Sur le fond, ce projet fait l’objet d’un âpre conflit et d’un intense débat politique depuis qu’il a vu le jour. La retenue d’eau sur une zone humide de 48 hectares, celle du Testet, vise à atteindre une capacité de 1,5 million de mètres cubes, avec pour objectif affiché d’irriguer 309 hectares. Révélatrice d’une conception intensive de l’agriculture, cette construction a déjà provoqué la destruction de plus de douze hectares de zones humides d’une grande valeur patrimoniale, et elle devrait ennoyer environ 34 hectares, 30 de ces derniers situés en terres agricoles se voyant ainsi détruits.

D’évidence, cette entreprise recouvre donc un triple enjeu : celui de l’avenir même de notre agriculture, celui de l’aménagement des territoires, celui de la préservation de notre écosystème. S’arcbouter sur sa pérennisation, ignorer que des alternatives existeraient, plus économes en eau et plus favorables à la défense d’une agriculture paysanne, comme le fait la majorité du conseil général du Tarn avec l’appui d’une partie de la gauche, représentent par conséquent une absurdité.

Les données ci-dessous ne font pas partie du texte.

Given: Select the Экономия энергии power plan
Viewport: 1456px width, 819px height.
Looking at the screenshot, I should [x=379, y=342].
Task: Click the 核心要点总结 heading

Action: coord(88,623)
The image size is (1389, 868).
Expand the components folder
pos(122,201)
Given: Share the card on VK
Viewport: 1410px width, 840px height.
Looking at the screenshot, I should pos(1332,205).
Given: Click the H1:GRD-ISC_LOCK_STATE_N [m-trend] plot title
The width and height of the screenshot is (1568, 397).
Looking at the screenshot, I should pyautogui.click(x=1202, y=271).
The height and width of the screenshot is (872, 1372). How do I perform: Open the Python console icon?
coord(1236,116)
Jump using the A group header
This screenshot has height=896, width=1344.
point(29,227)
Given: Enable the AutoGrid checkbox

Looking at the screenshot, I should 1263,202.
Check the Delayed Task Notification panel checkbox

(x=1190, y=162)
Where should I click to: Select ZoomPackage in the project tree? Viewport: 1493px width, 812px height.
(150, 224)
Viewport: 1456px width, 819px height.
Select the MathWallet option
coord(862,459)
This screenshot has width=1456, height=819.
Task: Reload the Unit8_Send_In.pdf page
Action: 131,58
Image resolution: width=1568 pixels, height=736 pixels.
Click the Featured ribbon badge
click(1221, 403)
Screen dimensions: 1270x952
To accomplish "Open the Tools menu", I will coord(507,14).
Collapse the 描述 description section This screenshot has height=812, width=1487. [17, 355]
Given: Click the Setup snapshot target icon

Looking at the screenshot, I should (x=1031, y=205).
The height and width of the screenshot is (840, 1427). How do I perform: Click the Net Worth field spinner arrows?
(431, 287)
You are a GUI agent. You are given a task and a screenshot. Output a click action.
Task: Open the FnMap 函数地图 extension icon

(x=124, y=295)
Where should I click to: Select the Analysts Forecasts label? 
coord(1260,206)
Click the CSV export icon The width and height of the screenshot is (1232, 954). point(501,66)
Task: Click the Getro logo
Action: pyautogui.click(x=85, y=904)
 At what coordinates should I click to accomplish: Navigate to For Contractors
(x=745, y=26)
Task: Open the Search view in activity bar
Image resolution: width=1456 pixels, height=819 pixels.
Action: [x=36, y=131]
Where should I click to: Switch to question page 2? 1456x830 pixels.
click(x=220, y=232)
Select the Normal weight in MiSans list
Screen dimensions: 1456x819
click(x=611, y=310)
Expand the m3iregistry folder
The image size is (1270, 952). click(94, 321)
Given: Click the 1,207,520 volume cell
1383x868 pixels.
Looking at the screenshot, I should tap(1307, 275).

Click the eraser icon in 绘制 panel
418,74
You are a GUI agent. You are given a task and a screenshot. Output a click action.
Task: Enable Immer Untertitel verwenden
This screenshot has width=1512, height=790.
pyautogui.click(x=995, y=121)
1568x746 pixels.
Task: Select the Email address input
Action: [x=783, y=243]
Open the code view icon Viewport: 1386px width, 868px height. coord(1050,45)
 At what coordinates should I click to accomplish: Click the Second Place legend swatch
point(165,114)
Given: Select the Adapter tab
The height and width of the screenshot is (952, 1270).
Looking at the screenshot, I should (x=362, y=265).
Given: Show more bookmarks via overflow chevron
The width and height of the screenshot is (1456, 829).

Et cette dernière se trouve encore soulignée par la violence avec laquelle, depuis des mois, la puissance publique a réagi à la mobilisation de milliers de citoyens tarnais et midi-pyrénéens. Une violence dont on apprend aujourd’hui qu’elle aura accompagné le désaveu infligé à une précédente ministre de l’Écologie, Delphine Batho en l’occurrence, laquelle était favorable à la suspension d’une démarche littéralement pharaonique.

Il en découle, je le dis d’emblée, que toute sortie d’une tension gagnant chaque jour en intensité dramatique ne saurait se limiter à la suspension provisoire d’un projet plus que sujet à caution. Elle requiert que l’on forme au plus vite une commission d’enquête impartiale sur les événements terribles des derniers jours et que, dans le même temps, on rouvre le dialogue sur tous les choix qu’il serait possible de mettre en œuvre. À cet égard, sur des sujets aussi déterminants pour la vie de populations entières, il se révèle une fois de plus que la démocratie s’atrophie lorsqu’elle ne se traduit pas par la consultation référendaire des citoyens. L’agonie de la V° République ne s’illustre pas uniquement à l’aune du discrédit de l’actuel prince élyséen, elle se trouve mise en évidence par l’incapacité de responsables politiques à soumettre leurs grandes décisions à la délibération populaire…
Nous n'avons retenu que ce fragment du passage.